**Supplied data:**
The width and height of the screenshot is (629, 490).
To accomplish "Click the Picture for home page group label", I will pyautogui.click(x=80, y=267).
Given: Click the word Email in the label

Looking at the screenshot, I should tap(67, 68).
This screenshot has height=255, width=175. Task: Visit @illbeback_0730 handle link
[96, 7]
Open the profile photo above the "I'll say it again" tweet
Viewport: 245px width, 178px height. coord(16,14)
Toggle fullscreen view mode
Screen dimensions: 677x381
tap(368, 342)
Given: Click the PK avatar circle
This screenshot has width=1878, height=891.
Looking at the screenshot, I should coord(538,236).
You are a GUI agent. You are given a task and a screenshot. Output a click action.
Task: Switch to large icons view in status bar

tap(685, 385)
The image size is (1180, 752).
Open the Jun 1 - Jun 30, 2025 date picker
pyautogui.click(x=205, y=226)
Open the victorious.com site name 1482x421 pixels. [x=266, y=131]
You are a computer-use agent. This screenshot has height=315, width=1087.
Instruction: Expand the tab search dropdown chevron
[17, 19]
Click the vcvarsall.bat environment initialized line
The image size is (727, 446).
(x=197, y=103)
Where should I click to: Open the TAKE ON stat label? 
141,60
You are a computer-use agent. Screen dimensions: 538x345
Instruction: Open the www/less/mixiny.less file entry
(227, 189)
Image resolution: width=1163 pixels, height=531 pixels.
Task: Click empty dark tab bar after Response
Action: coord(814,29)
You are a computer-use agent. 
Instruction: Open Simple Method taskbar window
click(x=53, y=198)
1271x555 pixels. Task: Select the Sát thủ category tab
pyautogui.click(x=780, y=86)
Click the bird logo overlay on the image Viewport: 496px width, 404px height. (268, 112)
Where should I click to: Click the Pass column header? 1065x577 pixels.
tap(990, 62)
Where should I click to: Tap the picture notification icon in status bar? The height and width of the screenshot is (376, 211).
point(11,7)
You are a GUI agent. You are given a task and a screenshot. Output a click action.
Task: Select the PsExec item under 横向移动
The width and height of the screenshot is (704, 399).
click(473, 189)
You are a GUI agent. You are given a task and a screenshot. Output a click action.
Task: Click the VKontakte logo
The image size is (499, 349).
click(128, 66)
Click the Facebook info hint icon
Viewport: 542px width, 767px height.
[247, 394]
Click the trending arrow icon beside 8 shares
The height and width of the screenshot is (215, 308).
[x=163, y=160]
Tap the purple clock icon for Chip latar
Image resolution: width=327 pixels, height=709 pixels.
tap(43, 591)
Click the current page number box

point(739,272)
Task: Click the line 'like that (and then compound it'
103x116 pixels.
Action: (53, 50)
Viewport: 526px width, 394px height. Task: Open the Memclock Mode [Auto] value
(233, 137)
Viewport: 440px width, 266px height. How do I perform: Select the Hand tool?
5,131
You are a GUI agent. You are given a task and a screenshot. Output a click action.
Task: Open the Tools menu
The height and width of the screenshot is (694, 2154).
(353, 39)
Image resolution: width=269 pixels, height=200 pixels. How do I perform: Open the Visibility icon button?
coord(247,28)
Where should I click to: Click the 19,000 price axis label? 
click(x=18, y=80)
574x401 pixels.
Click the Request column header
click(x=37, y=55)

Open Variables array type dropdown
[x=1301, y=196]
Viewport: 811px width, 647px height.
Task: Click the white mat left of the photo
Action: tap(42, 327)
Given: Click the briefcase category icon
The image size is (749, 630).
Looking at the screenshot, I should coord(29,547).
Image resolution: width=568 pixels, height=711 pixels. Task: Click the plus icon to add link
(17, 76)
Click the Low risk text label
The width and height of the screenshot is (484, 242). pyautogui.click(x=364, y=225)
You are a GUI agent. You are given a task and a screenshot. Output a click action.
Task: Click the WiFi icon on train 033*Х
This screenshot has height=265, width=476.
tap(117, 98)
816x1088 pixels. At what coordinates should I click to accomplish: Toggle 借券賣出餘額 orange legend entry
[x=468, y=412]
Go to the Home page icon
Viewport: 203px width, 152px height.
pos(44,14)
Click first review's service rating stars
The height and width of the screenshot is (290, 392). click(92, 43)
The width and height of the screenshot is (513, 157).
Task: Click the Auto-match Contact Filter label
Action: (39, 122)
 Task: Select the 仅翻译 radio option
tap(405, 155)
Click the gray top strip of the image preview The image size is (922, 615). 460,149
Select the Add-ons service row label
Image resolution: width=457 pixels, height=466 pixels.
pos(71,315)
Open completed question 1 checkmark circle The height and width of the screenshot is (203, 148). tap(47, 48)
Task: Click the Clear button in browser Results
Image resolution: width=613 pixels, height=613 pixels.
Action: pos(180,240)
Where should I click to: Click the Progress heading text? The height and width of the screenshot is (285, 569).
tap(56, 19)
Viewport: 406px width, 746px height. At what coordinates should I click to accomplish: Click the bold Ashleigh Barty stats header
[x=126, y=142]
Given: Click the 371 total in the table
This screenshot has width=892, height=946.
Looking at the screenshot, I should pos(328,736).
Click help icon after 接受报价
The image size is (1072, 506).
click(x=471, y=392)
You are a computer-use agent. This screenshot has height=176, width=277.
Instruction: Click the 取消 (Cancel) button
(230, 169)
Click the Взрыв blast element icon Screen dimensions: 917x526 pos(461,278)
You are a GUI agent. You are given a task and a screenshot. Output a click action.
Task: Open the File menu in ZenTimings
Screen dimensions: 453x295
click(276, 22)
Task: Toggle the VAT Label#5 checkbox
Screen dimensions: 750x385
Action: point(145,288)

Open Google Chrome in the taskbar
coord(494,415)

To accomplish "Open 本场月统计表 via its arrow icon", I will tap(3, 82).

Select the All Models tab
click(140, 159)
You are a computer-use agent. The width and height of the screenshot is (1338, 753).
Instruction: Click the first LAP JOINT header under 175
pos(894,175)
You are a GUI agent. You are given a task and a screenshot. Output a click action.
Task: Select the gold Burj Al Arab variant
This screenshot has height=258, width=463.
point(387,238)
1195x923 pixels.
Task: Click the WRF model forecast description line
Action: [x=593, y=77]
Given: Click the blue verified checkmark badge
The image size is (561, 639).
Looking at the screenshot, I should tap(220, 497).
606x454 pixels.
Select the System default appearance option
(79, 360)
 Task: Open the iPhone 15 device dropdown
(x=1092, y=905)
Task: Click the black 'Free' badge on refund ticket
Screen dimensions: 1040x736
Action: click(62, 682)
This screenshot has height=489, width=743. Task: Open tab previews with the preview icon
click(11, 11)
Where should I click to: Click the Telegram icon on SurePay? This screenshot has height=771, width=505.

**Task to complete:** Could you restate the records above word for word?

**Task output:**
The width and height of the screenshot is (629, 490).
To accomplish "Click the Picture for home page group label", I will pyautogui.click(x=80, y=267).
Given: Click the word Email in the label

Looking at the screenshot, I should tap(67, 68).
This screenshot has height=255, width=175. Task: Visit @illbeback_0730 handle link
[96, 7]
Open the profile photo above the "I'll say it again" tweet
Viewport: 245px width, 178px height. coord(16,14)
Toggle fullscreen view mode
Screen dimensions: 677x381
tap(368, 342)
Given: Click the PK avatar circle
This screenshot has width=1878, height=891.
Looking at the screenshot, I should coord(538,236).
You are a GUI agent. You are given a task and a screenshot. Output a click action.
Task: Switch to large icons view in status bar

tap(685, 385)
The image size is (1180, 752).
Open the Jun 1 - Jun 30, 2025 date picker
pyautogui.click(x=205, y=226)
Open the victorious.com site name 1482x421 pixels. [x=266, y=131]
You are a computer-use agent. This screenshot has height=315, width=1087.
Instruction: Expand the tab search dropdown chevron
[17, 19]
Click the vcvarsall.bat environment initialized line
The image size is (727, 446).
(x=197, y=103)
Where should I click to: Open the TAKE ON stat label? 
141,60
You are a computer-use agent. Screen dimensions: 538x345
Instruction: Open the www/less/mixiny.less file entry
(227, 189)
Image resolution: width=1163 pixels, height=531 pixels.
Task: Click empty dark tab bar after Response
Action: coord(814,29)
You are a computer-use agent. 
Instruction: Open Simple Method taskbar window
click(x=53, y=198)
1271x555 pixels. Task: Select the Sát thủ category tab
pyautogui.click(x=780, y=86)
Click the bird logo overlay on the image Viewport: 496px width, 404px height. (268, 112)
Where should I click to: Click the Pass column header? 1065x577 pixels.
tap(990, 62)
Where should I click to: Tap the picture notification icon in status bar? The height and width of the screenshot is (376, 211).
point(11,7)
You are a GUI agent. You are given a task and a screenshot. Output a click action.
Task: Select the PsExec item under 横向移动
The width and height of the screenshot is (704, 399).
click(473, 189)
You are a GUI agent. You are given a task and a screenshot. Output a click action.
Task: Click the VKontakte logo
The image size is (499, 349).
click(128, 66)
Click the Facebook info hint icon
Viewport: 542px width, 767px height.
[247, 394]
Click the trending arrow icon beside 8 shares
The height and width of the screenshot is (215, 308).
[x=163, y=160]
Tap the purple clock icon for Chip latar
Image resolution: width=327 pixels, height=709 pixels.
tap(43, 591)
Click the current page number box

point(739,272)
Task: Click the line 'like that (and then compound it'
103x116 pixels.
Action: (53, 50)
Viewport: 526px width, 394px height. Task: Open the Memclock Mode [Auto] value
(233, 137)
Viewport: 440px width, 266px height. How do I perform: Select the Hand tool?
5,131
You are a GUI agent. You are given a task and a screenshot. Output a click action.
Task: Open the Tools menu
The height and width of the screenshot is (694, 2154).
(353, 39)
Image resolution: width=269 pixels, height=200 pixels. How do I perform: Open the Visibility icon button?
coord(247,28)
Where should I click to: Click the 19,000 price axis label? 
click(x=18, y=80)
574x401 pixels.
Click the Request column header
click(x=37, y=55)

Open Variables array type dropdown
[x=1301, y=196]
Viewport: 811px width, 647px height.
Task: Click the white mat left of the photo
Action: tap(42, 327)
Given: Click the briefcase category icon
The image size is (749, 630).
Looking at the screenshot, I should coord(29,547).
Image resolution: width=568 pixels, height=711 pixels. Task: Click the plus icon to add link
(17, 76)
Click the Low risk text label
The width and height of the screenshot is (484, 242). pyautogui.click(x=364, y=225)
You are a GUI agent. You are given a task and a screenshot. Output a click action.
Task: Click the WiFi icon on train 033*Х
This screenshot has height=265, width=476.
tap(117, 98)
816x1088 pixels. At what coordinates should I click to accomplish: Toggle 借券賣出餘額 orange legend entry
[x=468, y=412]
Go to the Home page icon
Viewport: 203px width, 152px height.
pos(44,14)
Click first review's service rating stars
The height and width of the screenshot is (290, 392). click(92, 43)
The width and height of the screenshot is (513, 157).
Task: Click the Auto-match Contact Filter label
Action: (39, 122)
 Task: Select the 仅翻译 radio option
tap(405, 155)
Click the gray top strip of the image preview The image size is (922, 615). 460,149
Select the Add-ons service row label
Image resolution: width=457 pixels, height=466 pixels.
pos(71,315)
Open completed question 1 checkmark circle The height and width of the screenshot is (203, 148). tap(47, 48)
Task: Click the Clear button in browser Results
Image resolution: width=613 pixels, height=613 pixels.
Action: pos(180,240)
Where should I click to: Click the Progress heading text? The height and width of the screenshot is (285, 569).
tap(56, 19)
Viewport: 406px width, 746px height. At what coordinates should I click to accomplish: Click the bold Ashleigh Barty stats header
[x=126, y=142]
Given: Click the 371 total in the table
This screenshot has width=892, height=946.
Looking at the screenshot, I should pos(328,736).
Click help icon after 接受报价
The image size is (1072, 506).
click(x=471, y=392)
You are a computer-use agent. This screenshot has height=176, width=277.
Instruction: Click the 取消 (Cancel) button
(230, 169)
Click the Взрыв blast element icon Screen dimensions: 917x526 pos(461,278)
You are a GUI agent. You are given a task and a screenshot. Output a click action.
Task: Open the File menu in ZenTimings
Screen dimensions: 453x295
click(276, 22)
Task: Toggle the VAT Label#5 checkbox
Screen dimensions: 750x385
Action: point(145,288)

Open Google Chrome in the taskbar
coord(494,415)

To accomplish "Open 本场月统计表 via its arrow icon", I will tap(3, 82).

Select the All Models tab
click(140, 159)
You are a computer-use agent. The width and height of the screenshot is (1338, 753).
Instruction: Click the first LAP JOINT header under 175
pos(894,175)
You are a GUI agent. You are given a task and a screenshot. Output a click action.
Task: Select the gold Burj Al Arab variant
This screenshot has height=258, width=463.
point(387,238)
1195x923 pixels.
Task: Click the WRF model forecast description line
Action: [x=593, y=77]
Given: Click the blue verified checkmark badge
The image size is (561, 639).
Looking at the screenshot, I should tap(220, 497).
606x454 pixels.
Select the System default appearance option
(79, 360)
 Task: Open the iPhone 15 device dropdown
(x=1092, y=905)
Task: Click the black 'Free' badge on refund ticket
Screen dimensions: 1040x736
Action: click(62, 682)
This screenshot has height=489, width=743. Task: Open tab previews with the preview icon
click(11, 11)
Where should I click to: Click the Telegram icon on SurePay? This screenshot has height=771, width=505.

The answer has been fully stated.